Text segment
......
In the previous section we demonstrated how an interface can be used to allow a single call to perform operations on either the host or device depending on where the input data resides. An interface can also be used to call C or CUDA C functions from CUDA FORTRAN using the iso_c_binding module introduced in FORTRAN 2003. Such functions can either be CUDA C routines developed by the user or library routines. In our matrix multiplication code, for example, we might wish to call the CUBLAS version of SGEMM rather than our hand-coded version. This can be done in the following manner:

module cublas_m

 interface cublasInit

 integer function cublasInit() bind(C,name=’cublasInit’)

 end function cublasInit

 end interface

 interface cublasSgemm

 subroutine cublasSgemm(cta,ctb,m,n,k,alpha,A,lda,B,ldb,beta,c,ldc) &

 bind(C,name=’cublasSgemm’)

 use iso_c_binding

 character(1,c_char), value :: cta, ctb

 integer(c_int), value :: k, m, n, lda, ldb, ldc

 real(c_float), value :: alpha, beta

 real(c_float), device :: A(lda,∗), B(ldb,∗), C(ldc,∗)

 end subroutine cublasSgemm

 end interface cublasSgemm

end module cublas_m

program sgemmDevice

 use cublas_m

 use cudafor

 implicit none

 integer, parameter :: m = 100, n = 100, k = 100

 real :: a(m,k), b(k,n), c(m,n), c2(m,n)
......
Source data
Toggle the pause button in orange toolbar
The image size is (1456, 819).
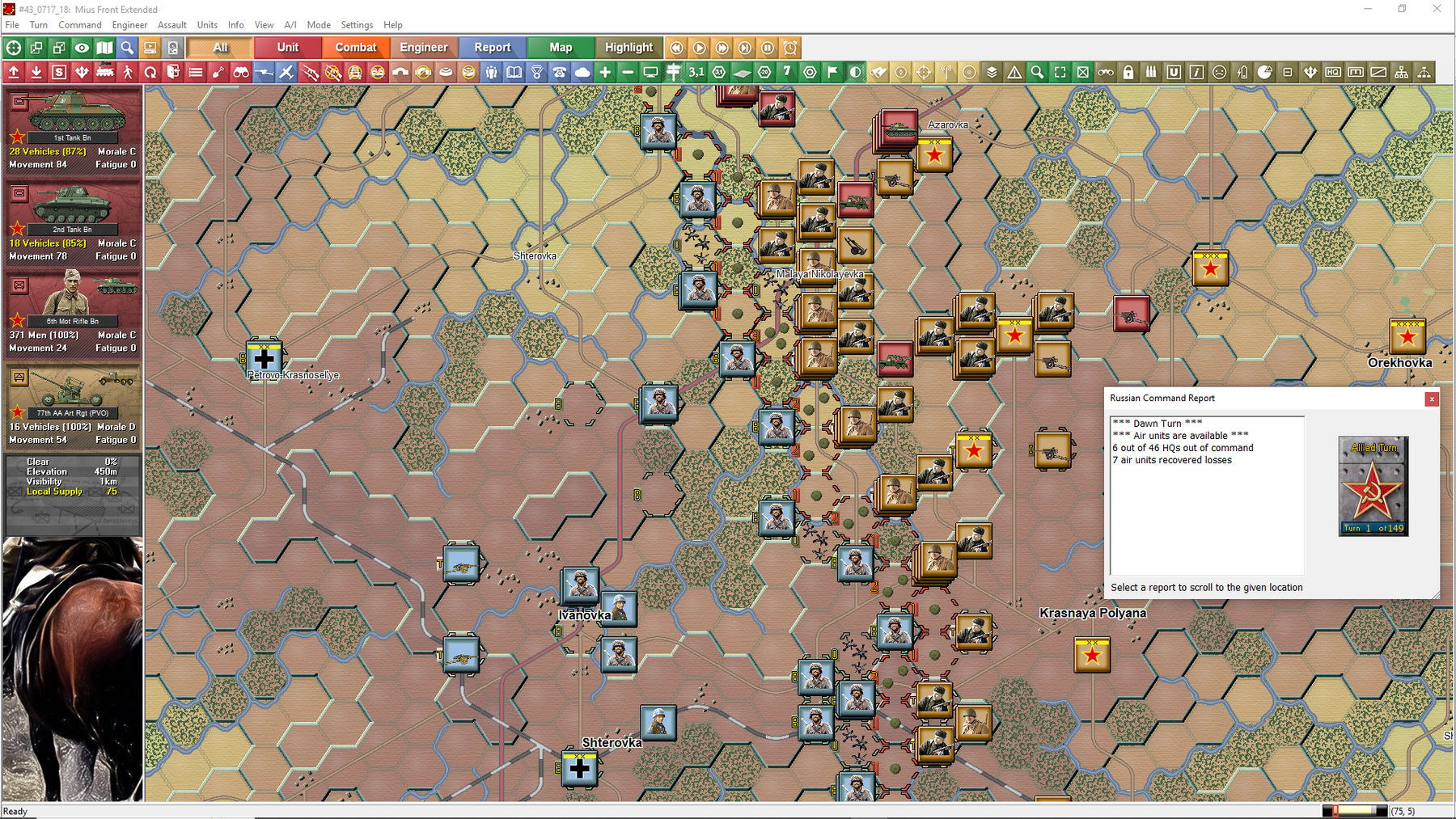(768, 48)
......
Task brief
Summarize the CUDA FORTRAN excerpt above in two sentences.

Final answer
Besides letting a single call work on host or device data, an interface can call C or CUDA C functions from CUDA FORTRAN through the iso_c_binding module introduced in FORTRAN 2003, whether those are user-written CUDA C routines or library routines. A matrix multiplication code could use this to call the CUBLAS version of SGEMM instead of a hand-coded one, as shown by a module, cublas_m, that declares bind(C) interfaces for cublasInit and cublasSgemm, followed by the start of a program, sgemmDevice, that uses that module along with cudafor.